- **Exercise requirements**
Please output exactly the lines of the material from the first through the line containing "Дело об убийстве", and nothing more.

Available data Start Marker

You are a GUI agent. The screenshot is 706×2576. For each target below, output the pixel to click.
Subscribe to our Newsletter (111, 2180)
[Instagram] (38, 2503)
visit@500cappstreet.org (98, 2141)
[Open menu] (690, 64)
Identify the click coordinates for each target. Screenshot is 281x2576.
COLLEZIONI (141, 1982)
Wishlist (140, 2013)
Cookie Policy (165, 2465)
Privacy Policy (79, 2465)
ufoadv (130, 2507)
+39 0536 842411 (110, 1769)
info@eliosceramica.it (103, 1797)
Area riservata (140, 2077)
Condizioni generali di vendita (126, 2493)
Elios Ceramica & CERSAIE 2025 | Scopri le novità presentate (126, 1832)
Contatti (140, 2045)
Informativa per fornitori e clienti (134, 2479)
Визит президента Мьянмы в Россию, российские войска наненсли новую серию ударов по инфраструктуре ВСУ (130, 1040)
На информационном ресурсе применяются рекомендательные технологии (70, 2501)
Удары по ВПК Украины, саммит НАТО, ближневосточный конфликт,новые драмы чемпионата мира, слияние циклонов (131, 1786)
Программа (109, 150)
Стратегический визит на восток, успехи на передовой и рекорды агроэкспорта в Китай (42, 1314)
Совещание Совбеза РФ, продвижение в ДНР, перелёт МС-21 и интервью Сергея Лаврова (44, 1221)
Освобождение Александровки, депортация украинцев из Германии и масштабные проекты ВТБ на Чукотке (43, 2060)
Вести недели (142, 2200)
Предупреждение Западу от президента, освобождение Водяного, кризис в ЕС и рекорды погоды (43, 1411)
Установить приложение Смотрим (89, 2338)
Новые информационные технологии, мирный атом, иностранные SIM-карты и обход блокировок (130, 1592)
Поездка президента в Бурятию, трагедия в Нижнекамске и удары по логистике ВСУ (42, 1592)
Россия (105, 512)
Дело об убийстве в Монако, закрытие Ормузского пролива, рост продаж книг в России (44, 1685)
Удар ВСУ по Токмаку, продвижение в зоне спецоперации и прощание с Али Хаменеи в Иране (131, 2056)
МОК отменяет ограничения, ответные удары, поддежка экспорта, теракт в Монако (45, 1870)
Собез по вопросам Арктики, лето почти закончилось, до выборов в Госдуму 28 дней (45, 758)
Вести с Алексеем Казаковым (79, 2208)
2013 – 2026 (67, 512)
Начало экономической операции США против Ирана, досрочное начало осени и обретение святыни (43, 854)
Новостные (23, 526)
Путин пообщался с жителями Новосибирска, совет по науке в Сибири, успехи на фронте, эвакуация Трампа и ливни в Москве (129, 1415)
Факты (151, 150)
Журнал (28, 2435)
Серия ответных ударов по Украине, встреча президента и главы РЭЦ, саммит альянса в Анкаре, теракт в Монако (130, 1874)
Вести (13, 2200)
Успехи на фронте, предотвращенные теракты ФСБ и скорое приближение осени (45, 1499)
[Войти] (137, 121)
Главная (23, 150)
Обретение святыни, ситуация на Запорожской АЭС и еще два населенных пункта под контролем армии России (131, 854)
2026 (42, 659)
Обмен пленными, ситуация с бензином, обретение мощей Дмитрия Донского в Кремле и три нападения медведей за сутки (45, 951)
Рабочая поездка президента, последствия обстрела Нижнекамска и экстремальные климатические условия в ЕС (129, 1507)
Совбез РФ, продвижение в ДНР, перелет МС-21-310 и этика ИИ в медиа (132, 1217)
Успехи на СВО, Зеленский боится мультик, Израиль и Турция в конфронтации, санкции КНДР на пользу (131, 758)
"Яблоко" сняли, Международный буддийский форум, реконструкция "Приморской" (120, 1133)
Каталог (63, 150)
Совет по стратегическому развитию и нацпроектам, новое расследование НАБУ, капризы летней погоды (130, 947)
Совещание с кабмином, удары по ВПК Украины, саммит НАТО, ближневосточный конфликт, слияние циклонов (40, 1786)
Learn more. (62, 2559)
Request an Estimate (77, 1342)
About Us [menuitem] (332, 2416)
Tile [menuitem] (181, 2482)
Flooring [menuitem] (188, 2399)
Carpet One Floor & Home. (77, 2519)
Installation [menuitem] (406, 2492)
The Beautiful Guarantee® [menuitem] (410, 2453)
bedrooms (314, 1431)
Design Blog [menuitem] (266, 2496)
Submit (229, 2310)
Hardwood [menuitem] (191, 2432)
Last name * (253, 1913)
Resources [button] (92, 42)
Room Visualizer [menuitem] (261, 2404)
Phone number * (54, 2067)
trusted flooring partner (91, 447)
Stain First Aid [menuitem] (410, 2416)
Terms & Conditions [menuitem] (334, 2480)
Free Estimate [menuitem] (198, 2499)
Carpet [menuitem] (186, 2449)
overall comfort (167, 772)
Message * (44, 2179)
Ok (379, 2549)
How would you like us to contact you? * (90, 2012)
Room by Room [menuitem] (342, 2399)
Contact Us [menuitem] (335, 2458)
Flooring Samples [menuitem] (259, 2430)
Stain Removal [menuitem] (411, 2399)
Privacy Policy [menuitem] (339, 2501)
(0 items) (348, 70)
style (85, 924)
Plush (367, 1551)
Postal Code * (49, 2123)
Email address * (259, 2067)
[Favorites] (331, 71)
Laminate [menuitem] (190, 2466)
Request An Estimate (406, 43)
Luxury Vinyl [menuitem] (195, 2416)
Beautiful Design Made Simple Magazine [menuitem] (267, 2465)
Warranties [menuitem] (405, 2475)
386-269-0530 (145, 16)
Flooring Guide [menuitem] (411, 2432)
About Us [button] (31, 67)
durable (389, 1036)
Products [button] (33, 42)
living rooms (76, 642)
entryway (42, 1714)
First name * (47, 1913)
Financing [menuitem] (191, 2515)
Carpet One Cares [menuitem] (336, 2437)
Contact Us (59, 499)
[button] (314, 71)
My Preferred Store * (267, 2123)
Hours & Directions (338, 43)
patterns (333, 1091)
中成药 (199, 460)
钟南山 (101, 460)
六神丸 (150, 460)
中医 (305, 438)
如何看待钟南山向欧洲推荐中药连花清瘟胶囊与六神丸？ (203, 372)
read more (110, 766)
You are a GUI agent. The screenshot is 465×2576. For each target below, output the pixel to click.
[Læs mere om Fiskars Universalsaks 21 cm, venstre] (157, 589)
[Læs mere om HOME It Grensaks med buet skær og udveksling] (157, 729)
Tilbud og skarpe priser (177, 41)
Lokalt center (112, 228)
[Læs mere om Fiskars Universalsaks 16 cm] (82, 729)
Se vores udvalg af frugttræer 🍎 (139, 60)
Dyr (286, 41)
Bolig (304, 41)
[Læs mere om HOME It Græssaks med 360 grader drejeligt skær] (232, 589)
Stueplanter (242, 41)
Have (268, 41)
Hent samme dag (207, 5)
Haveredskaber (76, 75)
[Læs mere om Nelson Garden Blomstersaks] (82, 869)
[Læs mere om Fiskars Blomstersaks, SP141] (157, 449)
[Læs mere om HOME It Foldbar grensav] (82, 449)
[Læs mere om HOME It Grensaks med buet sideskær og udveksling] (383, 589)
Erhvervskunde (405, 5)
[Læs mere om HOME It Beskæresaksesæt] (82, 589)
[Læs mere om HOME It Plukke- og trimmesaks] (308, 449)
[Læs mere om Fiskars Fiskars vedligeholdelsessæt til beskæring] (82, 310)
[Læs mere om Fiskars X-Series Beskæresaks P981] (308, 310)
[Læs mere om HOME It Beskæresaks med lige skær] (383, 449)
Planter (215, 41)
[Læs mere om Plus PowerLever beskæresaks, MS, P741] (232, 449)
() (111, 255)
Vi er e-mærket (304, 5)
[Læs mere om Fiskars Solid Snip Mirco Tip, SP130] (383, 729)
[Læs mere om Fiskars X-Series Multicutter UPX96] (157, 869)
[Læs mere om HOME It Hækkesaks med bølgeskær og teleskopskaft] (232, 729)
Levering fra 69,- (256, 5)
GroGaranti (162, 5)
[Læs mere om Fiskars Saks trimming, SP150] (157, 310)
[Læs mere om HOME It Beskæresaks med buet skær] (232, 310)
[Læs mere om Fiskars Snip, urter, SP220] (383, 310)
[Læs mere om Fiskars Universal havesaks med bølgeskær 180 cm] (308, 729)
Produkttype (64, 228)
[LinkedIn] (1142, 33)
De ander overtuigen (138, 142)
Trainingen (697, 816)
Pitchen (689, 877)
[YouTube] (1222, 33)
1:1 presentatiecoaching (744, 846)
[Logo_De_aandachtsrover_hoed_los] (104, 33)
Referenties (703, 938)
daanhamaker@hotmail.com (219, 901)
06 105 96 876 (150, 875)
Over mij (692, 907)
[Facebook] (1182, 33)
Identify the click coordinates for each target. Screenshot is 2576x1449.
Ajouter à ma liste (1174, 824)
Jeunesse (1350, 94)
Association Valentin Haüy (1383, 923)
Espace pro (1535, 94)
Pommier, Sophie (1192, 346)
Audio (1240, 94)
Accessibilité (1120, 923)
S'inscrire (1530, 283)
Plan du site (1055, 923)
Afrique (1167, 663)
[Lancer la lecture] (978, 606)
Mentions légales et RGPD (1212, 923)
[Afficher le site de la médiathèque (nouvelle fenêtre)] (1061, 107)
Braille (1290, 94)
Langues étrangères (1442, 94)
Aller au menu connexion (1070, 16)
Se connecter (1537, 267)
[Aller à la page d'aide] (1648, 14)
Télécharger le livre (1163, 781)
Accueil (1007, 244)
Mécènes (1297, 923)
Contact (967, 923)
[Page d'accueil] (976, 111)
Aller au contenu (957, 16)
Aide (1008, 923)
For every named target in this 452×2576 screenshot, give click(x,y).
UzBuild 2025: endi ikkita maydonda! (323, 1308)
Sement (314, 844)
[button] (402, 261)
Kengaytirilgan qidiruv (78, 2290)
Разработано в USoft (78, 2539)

Available data End Marker

- **Output of the task**
You are a GUI agent. The screenshot is 706×2576. For each target below, output the pixel to click.
Subscribe to our Newsletter (111, 2180)
[Instagram] (38, 2503)
visit@500cappstreet.org (98, 2141)
[Open menu] (690, 64)
Identify the click coordinates for each target. Screenshot is 281x2576.
COLLEZIONI (141, 1982)
Wishlist (140, 2013)
Cookie Policy (165, 2465)
Privacy Policy (79, 2465)
ufoadv (130, 2507)
+39 0536 842411 (110, 1769)
info@eliosceramica.it (103, 1797)
Area riservata (140, 2077)
Condizioni generali di vendita (126, 2493)
Elios Ceramica & CERSAIE 2025 | Scopri le novità presentate (126, 1832)
Contatti (140, 2045)
Informativa per fornitori e clienti (134, 2479)
Визит президента Мьянмы в Россию, российские войска наненсли новую серию ударов по инфраструктуре ВСУ (130, 1040)
На информационном ресурсе применяются рекомендательные технологии (70, 2501)
Удары по ВПК Украины, саммит НАТО, ближневосточный конфликт,новые драмы чемпионата мира, слияние циклонов (131, 1786)
Программа (109, 150)
Стратегический визит на восток, успехи на передовой и рекорды агроэкспорта в Китай (42, 1314)
Совещание Совбеза РФ, продвижение в ДНР, перелёт МС-21 и интервью Сергея Лаврова (44, 1221)
Освобождение Александровки, депортация украинцев из Германии и масштабные проекты ВТБ на Чукотке (43, 2060)
Вести недели (142, 2200)
Предупреждение Западу от президента, освобождение Водяного, кризис в ЕС и рекорды погоды (43, 1411)
Установить приложение Смотрим (89, 2338)
Новые информационные технологии, мирный атом, иностранные SIM-карты и обход блокировок (130, 1592)
Поездка президента в Бурятию, трагедия в Нижнекамске и удары по логистике ВСУ (42, 1592)
Россия (105, 512)
Дело об убийстве в Монако, закрытие Ормузского пролива, рост продаж книг в России (44, 1685)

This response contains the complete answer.